Unlike section 41, (click here to read an article on section 41) there is no obligation cast on the transferee to make any inquiries in respect of the property and notice of encumbrances on the part of the transferee will not make the transfer of sale any less a sale free from encumbrances.
Illustration: A (husband) makes his wife (B) accept an immovable property as dower and persuaded her to marry him. The property does not belong to A rather it was his father’s property. B has married A and subsequent after A’s father’s death A has acquired the property by inheritance. Now, the wife (B) is entitled to enforce her claim against her husband under section 43 of TPA.
The second paragraph of section 43 of TPA, 1882 safeguards the rights of the second transferee in good faith and for consideration who has no notice of the option in favor of the first transferee.
Illustration: In the above-mentioned illustration if A (husband) transfers the same property to a bona fide purchaser for value and that purchaser does not have notice about the previous transfer, then the right of the subsequent purchaser will be protected under this section. If B (wife) files a suit to enforce her claim her suit will be dismissed.
Essential Ingredients of Section 43 of TPA, 1882
The followings are the essential ingredients of section 43 of TPA, 1882.
- There must be a fraudulent or erroneous representation by the transferor, having no title or imperfect title to certain immovable property;
- There must be an actual transfer of the immovable property by the transferor;
- The transfer must be for consideration;
- The transferor must have subsequent acquisition of title or interest in the said property.
Difference Between English Law and Section 43 of TPA
According to English principle, the interest or title which is subsequently acquired by the transferor passes to the transfereewithout any further act of the transferor, in contrast, under section 43 the transfer does not pass automatically but only at the option of the transferee means he has to claim it. Unlike English principle under section 43 the transferee may be defeated by a bona fide purchaser for value without notice.
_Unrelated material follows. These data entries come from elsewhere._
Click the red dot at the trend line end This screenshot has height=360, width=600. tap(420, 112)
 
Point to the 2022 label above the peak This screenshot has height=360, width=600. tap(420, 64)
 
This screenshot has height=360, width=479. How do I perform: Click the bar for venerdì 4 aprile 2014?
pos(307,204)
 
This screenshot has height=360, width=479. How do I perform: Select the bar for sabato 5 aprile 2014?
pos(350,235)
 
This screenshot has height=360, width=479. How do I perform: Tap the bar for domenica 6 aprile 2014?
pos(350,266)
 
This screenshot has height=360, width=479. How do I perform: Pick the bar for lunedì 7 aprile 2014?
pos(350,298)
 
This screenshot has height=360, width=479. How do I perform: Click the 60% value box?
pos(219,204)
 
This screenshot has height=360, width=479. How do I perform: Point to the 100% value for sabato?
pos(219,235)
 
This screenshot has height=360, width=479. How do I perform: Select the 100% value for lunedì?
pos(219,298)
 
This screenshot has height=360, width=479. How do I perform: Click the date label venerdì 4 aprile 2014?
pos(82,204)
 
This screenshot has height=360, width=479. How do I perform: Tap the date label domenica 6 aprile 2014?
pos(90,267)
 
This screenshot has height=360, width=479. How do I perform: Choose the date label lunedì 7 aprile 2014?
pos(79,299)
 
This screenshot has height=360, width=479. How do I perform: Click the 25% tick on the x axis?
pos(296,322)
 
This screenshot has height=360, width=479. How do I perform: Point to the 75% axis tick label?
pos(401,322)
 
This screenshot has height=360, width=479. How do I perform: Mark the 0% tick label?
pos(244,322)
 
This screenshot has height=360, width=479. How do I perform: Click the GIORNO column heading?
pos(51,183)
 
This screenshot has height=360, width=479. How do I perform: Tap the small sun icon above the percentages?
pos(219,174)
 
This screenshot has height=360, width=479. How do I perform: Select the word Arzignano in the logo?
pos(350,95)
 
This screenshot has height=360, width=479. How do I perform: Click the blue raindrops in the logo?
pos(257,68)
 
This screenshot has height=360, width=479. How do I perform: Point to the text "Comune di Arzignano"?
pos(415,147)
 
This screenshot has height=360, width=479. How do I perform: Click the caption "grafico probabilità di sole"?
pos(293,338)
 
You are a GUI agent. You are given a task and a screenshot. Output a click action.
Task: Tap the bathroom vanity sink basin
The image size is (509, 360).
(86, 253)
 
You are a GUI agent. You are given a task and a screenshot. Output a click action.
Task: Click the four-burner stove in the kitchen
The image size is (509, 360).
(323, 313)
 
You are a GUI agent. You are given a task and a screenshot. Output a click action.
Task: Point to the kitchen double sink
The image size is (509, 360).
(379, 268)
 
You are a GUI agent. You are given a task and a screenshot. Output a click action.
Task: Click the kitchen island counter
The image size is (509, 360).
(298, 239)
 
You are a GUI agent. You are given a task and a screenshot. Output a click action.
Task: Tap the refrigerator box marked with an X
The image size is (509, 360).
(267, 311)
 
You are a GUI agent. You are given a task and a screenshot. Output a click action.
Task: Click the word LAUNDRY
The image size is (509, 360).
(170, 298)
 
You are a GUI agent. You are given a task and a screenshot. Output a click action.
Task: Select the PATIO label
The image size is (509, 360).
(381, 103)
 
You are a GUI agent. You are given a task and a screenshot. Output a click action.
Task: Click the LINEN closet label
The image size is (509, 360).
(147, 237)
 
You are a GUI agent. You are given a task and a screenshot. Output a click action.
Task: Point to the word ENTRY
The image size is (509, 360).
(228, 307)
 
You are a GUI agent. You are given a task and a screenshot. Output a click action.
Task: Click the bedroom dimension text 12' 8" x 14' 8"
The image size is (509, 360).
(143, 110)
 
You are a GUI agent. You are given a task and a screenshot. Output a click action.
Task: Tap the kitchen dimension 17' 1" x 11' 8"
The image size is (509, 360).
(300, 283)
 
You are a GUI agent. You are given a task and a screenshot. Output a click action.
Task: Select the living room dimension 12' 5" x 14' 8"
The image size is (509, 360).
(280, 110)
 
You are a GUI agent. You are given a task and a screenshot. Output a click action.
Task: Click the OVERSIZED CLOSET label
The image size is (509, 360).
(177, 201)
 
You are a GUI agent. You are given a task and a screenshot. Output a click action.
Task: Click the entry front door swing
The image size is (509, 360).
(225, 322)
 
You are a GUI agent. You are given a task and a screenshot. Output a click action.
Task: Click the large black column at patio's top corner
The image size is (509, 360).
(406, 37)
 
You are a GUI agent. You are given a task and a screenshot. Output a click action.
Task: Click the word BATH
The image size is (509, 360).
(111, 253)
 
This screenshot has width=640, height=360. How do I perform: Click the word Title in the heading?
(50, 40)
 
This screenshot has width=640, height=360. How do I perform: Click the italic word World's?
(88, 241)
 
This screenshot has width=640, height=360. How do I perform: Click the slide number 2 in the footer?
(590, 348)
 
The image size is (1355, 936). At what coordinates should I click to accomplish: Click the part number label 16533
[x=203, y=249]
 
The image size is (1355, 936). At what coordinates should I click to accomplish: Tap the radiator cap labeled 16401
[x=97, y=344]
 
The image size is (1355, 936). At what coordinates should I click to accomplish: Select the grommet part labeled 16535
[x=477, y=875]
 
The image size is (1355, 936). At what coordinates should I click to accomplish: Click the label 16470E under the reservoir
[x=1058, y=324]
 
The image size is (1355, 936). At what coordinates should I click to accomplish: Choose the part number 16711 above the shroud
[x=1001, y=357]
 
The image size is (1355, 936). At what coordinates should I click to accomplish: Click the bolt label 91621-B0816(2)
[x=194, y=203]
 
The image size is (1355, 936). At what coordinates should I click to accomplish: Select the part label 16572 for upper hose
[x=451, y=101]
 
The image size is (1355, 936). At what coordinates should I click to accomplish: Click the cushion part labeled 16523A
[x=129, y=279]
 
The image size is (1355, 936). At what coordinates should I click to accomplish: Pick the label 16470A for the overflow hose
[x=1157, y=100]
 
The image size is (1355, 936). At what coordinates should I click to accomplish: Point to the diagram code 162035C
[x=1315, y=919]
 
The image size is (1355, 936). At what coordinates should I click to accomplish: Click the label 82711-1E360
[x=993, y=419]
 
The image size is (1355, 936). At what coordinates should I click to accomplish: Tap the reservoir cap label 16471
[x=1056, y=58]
Effects of Section 43 of TPA, 1882
When the transferor will subsequently acquire the title or interest in the property, at the option of the transferee the transfer will pass to the transferee for value. It is not essential that the option under this section must be exercised immediately after the right to do so is attained.
Applicability of section 43 of TPA, 1882
Section 43 of TPA, 1882 applies in respect of the following cases –
- Spes Successionis
Exceptions to Section 43 of TPA, 1882
Section 43 of TPA, 1882 does not apply regarding the following circumstances –
- Cases where there is no consideration
- If both parties knew the true state of facts regarding the transfer
- Execution sales
- If the transferee is not misled by the fraudulent or erroneous representation of the transferor.
- Transfers by law not transferable
Case References –
Muhammad Hayat v Abdul Rahim 2001 MLD 1524
The transfer contemplated under section 43 of TPA, 1882 must be a transfer which is the outcome of a fraudulent or erroneous mis-representation. Otherwise, this section will not apply.
Omar Ali Sheikh v Shamsul Alam Mridha and Others 55 DLR 257
If a person has a partial interest in a certain property and he transfers a largest interest for value then after subsequent acquisition the transferee is entitled to get the interest so acquired.
Radhasyam Gope v Aktarunnessa Begum PLR 1956 Dacca 181
Under section 43 of TPA, 1882 erroneous representation by the transferor is enough. In contrast under section 115 of the Evidence Act, the misrepresentation must be falsely made and also it must be intentional.